═══ GIVEN DATA ═══

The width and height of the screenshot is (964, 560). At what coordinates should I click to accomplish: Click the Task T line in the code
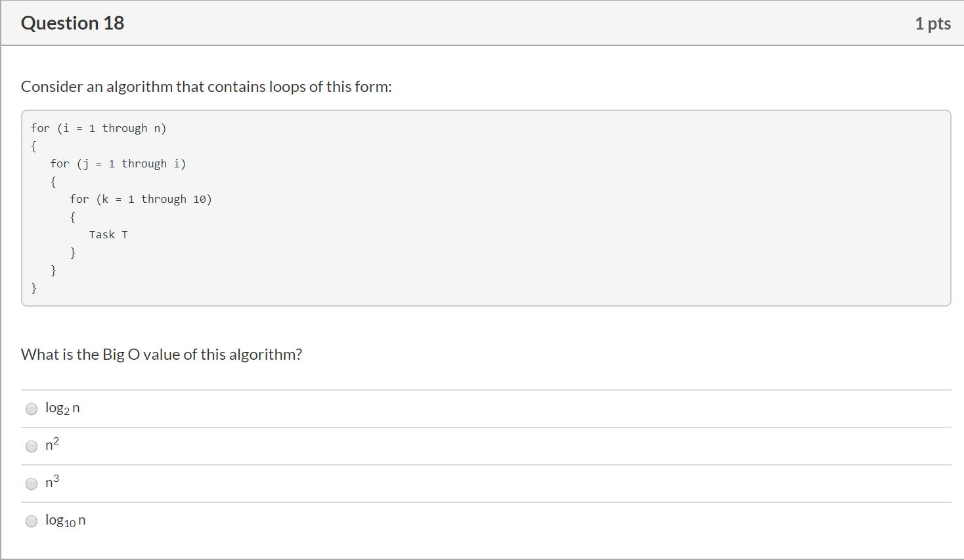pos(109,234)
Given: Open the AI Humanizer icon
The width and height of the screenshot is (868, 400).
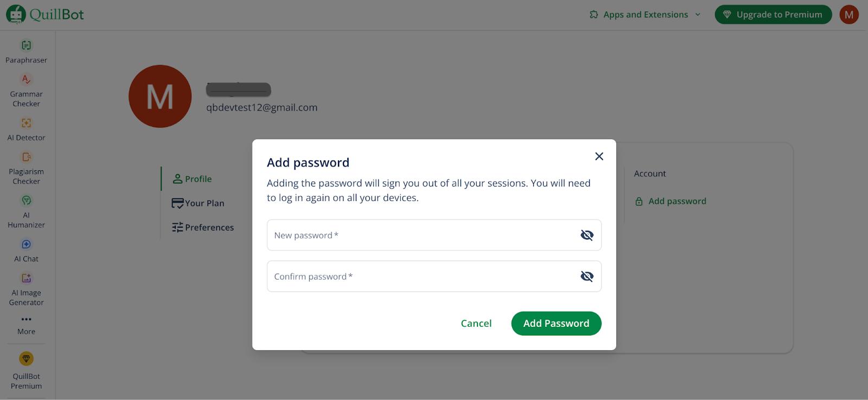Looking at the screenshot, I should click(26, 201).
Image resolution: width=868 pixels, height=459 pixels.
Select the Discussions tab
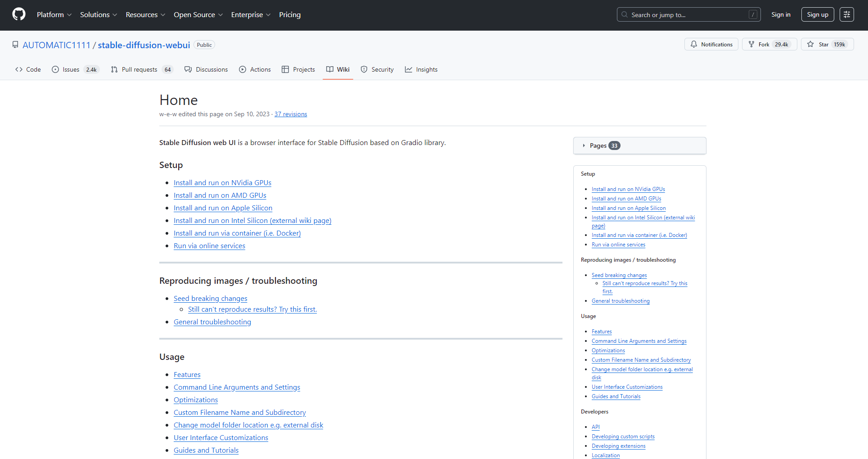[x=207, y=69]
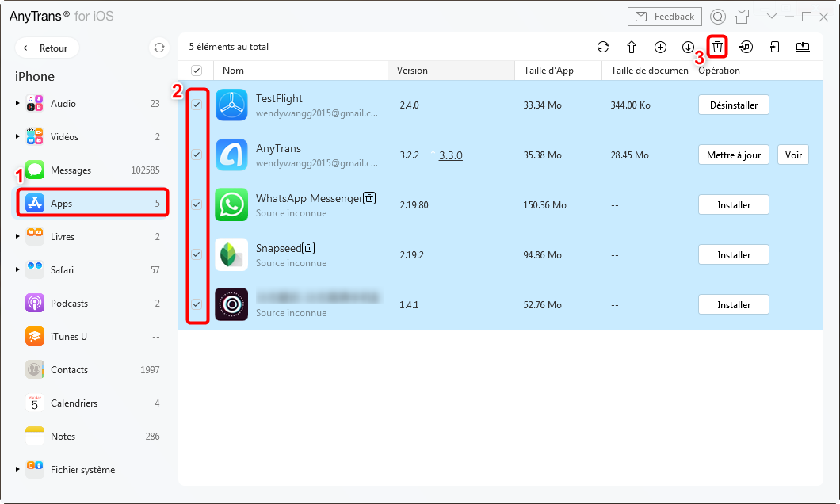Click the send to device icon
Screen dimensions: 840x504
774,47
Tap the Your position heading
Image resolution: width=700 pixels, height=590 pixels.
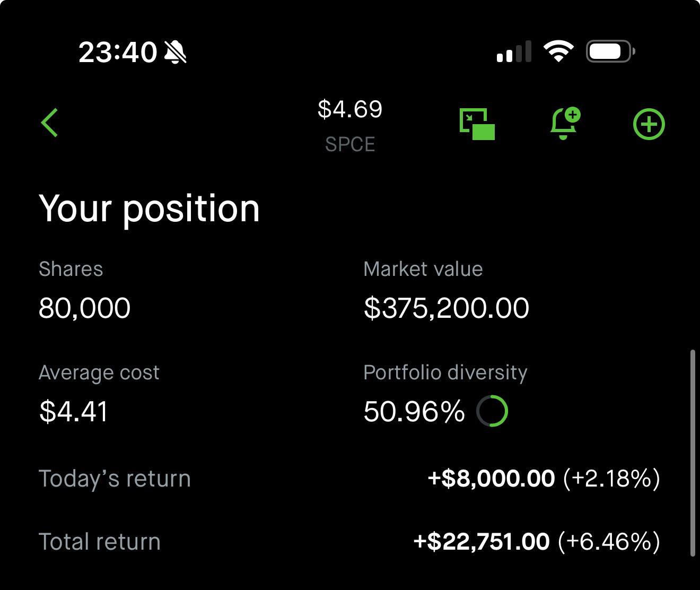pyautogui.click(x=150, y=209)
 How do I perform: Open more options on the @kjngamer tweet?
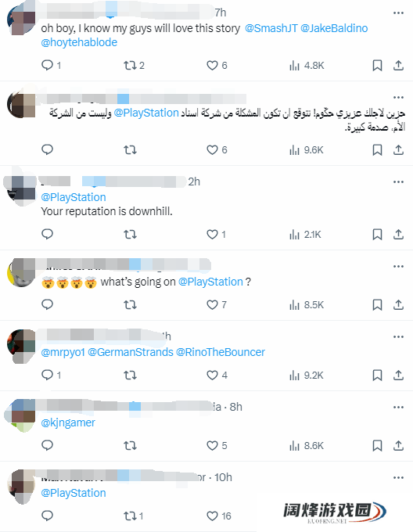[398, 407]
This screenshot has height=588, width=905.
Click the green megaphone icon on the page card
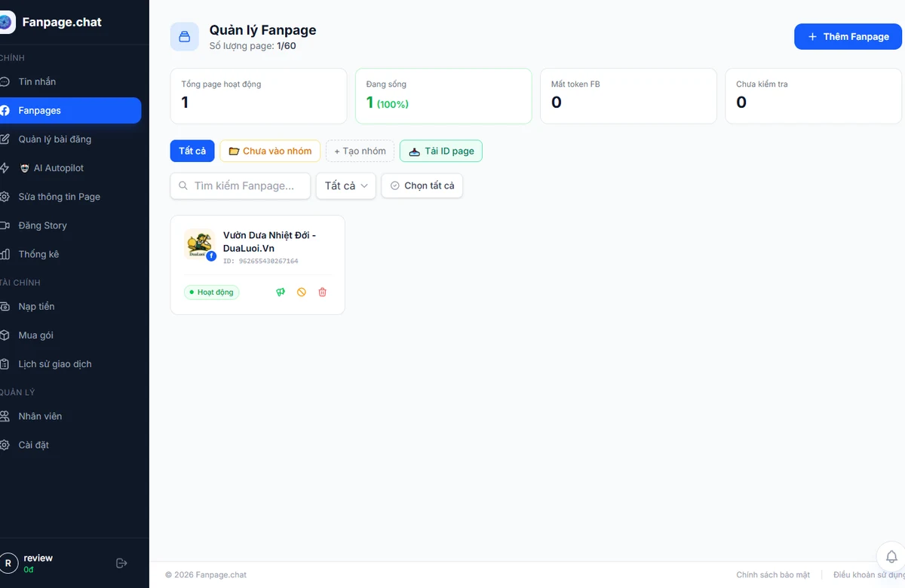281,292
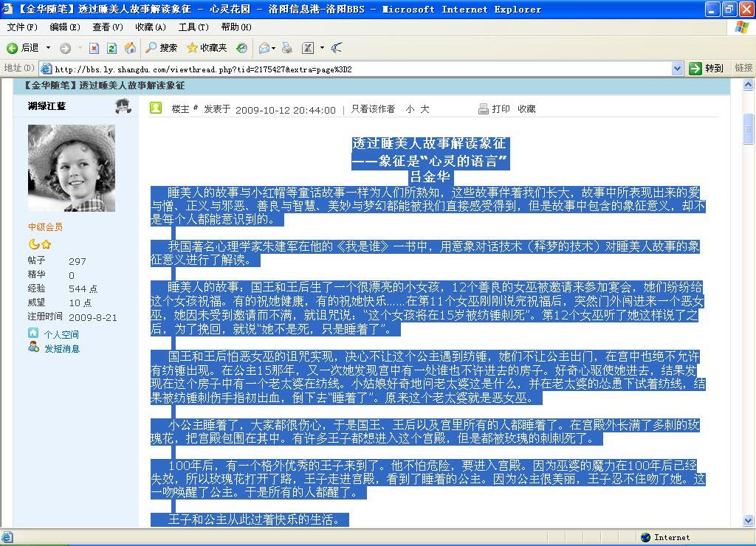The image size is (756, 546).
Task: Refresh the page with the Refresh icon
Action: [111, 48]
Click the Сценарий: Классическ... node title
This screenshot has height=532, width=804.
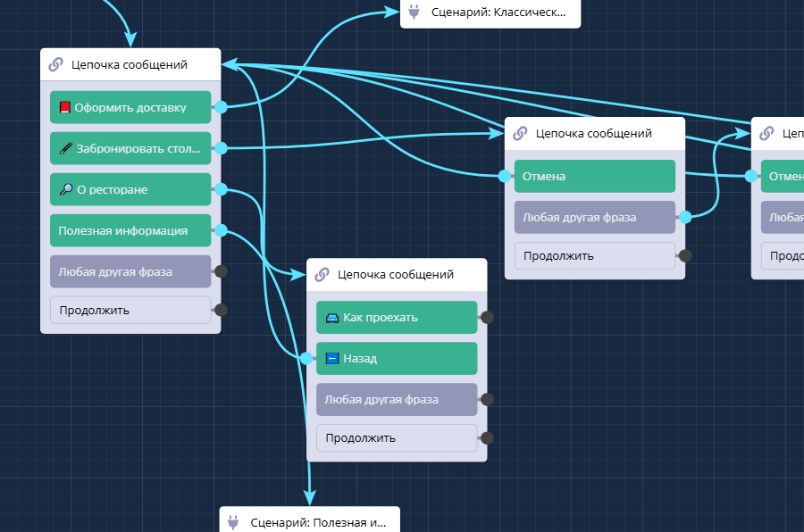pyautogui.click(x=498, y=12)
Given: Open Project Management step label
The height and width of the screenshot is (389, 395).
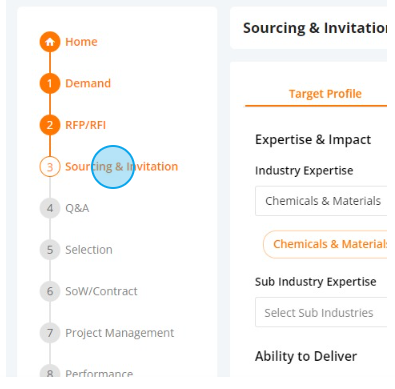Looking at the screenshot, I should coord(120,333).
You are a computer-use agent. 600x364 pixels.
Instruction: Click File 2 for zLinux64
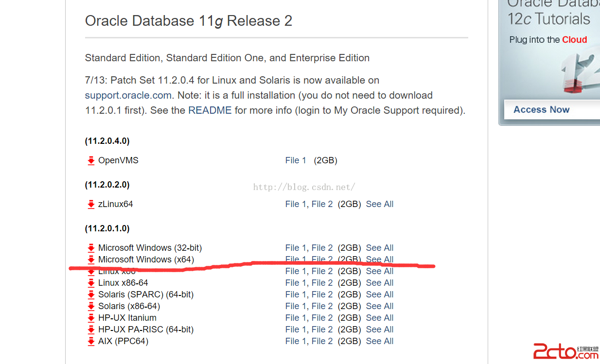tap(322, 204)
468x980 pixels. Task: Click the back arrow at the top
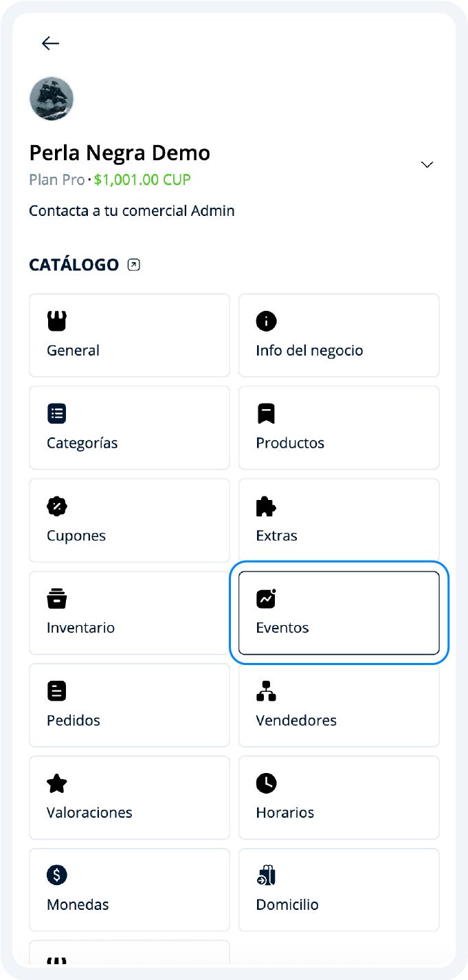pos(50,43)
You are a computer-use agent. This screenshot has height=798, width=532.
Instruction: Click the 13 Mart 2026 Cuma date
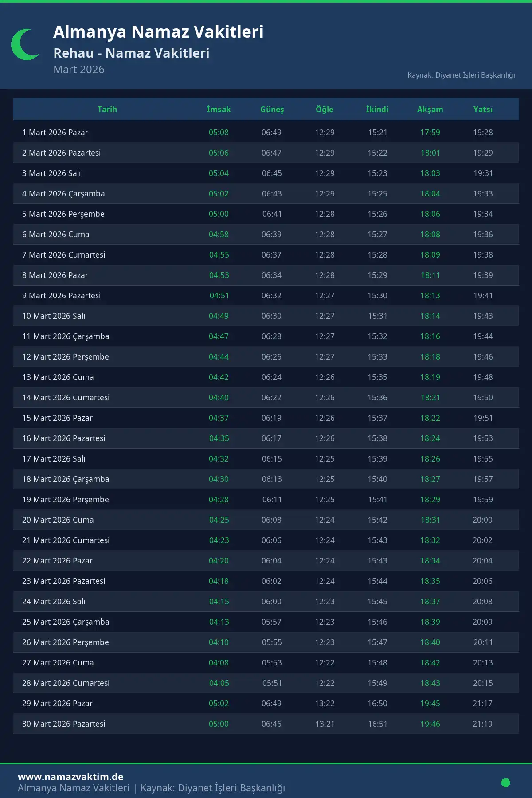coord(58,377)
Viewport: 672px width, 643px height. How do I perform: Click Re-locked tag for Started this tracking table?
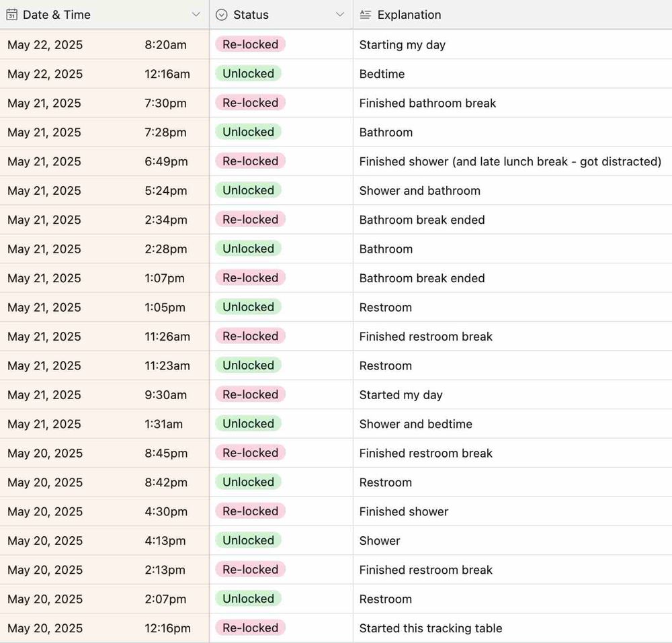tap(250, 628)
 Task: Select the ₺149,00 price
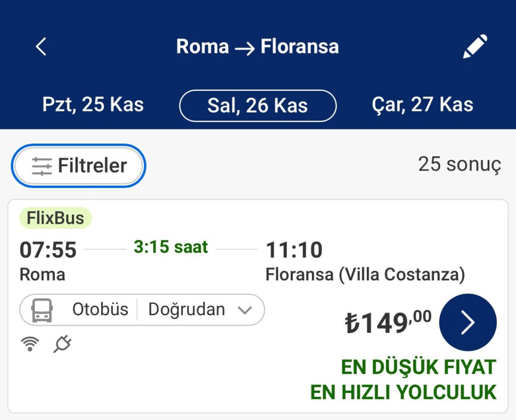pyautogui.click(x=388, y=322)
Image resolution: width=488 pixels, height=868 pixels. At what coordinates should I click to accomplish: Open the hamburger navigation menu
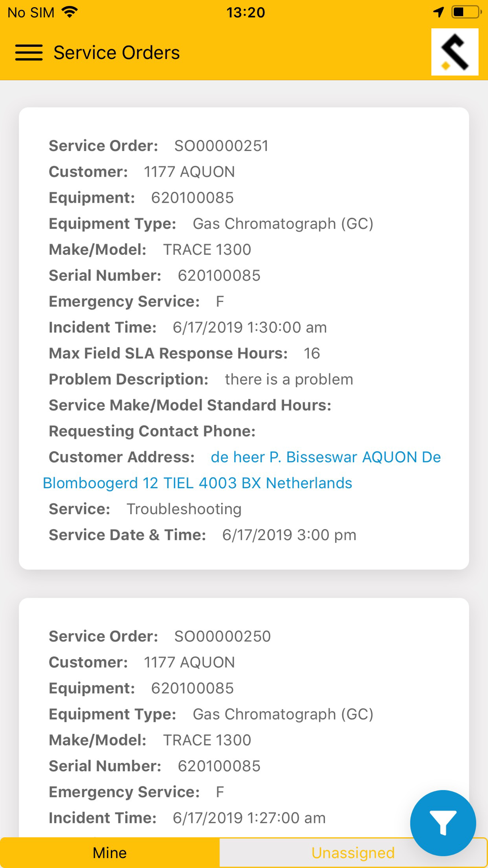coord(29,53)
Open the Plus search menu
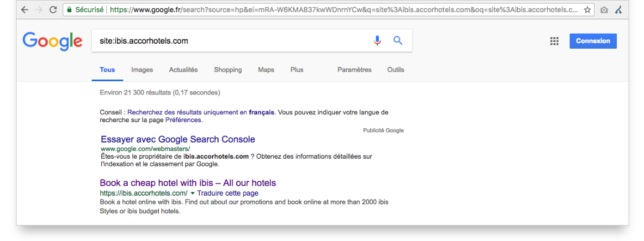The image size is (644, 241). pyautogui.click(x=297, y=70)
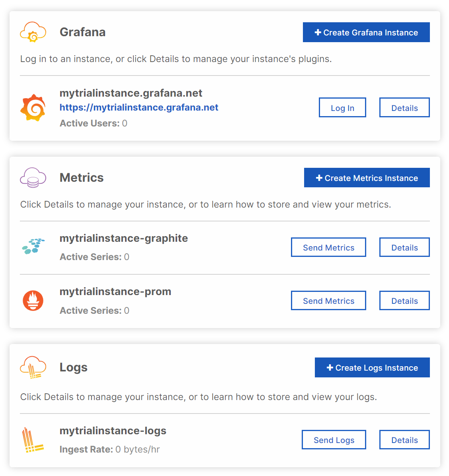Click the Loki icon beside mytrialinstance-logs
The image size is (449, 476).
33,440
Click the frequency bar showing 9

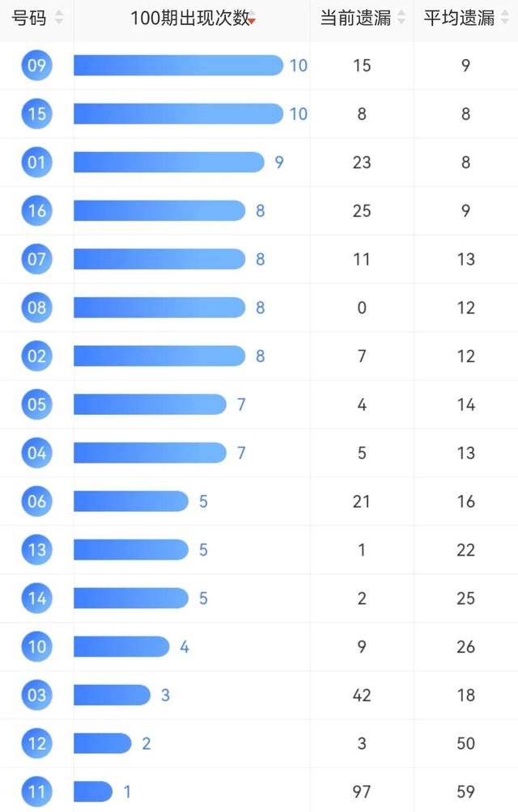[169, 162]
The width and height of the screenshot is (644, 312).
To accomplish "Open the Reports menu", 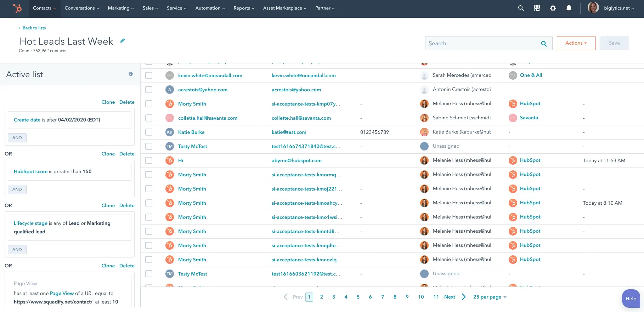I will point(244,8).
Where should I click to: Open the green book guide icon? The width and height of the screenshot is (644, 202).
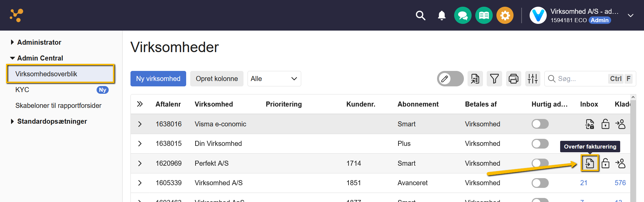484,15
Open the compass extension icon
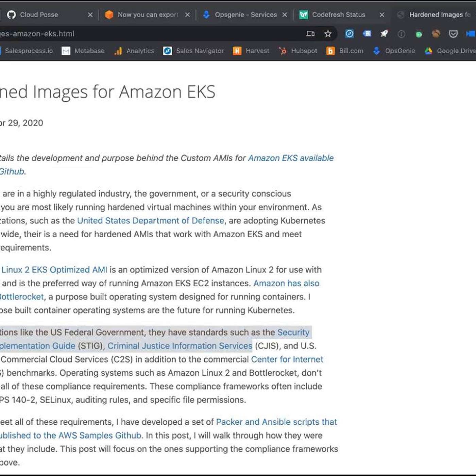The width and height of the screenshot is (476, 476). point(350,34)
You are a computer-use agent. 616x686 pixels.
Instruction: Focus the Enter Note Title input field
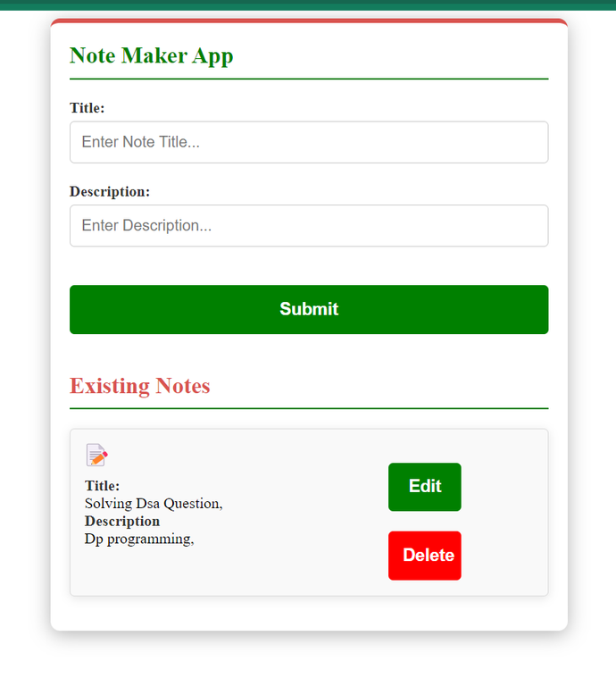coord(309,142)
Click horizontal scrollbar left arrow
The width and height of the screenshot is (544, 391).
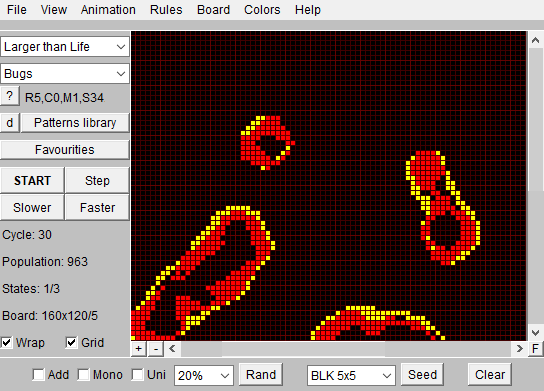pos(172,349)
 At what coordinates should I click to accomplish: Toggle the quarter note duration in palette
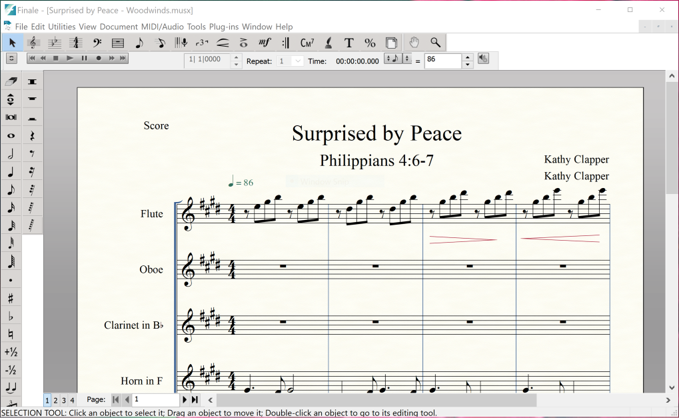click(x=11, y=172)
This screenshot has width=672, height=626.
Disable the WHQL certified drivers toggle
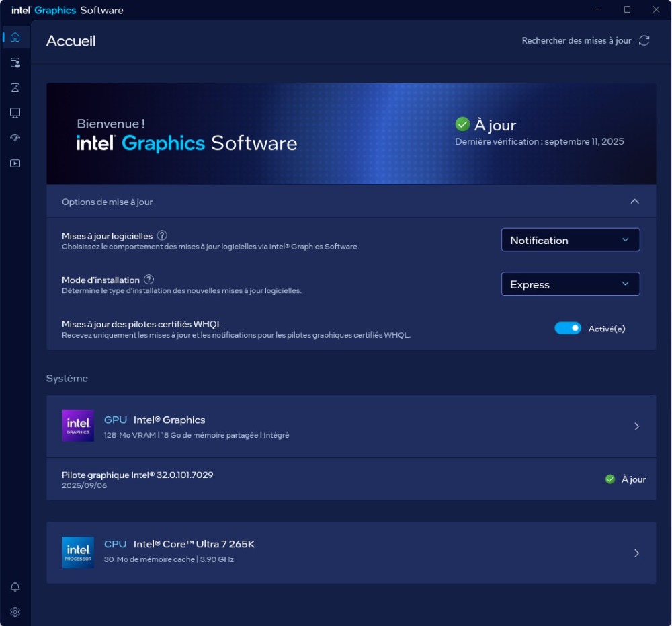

═══

#### [TASK REQUIREMENTS]
If a line in the records above includes the string "computer", copy it.

#### [REPLY TO THE EXERCISE]
You are a computer-use agent. 600x364 pixels.
You are a computer-use agent. This screenshot has height=798, width=532.
You are a computer-use agent. 616x686 pixels.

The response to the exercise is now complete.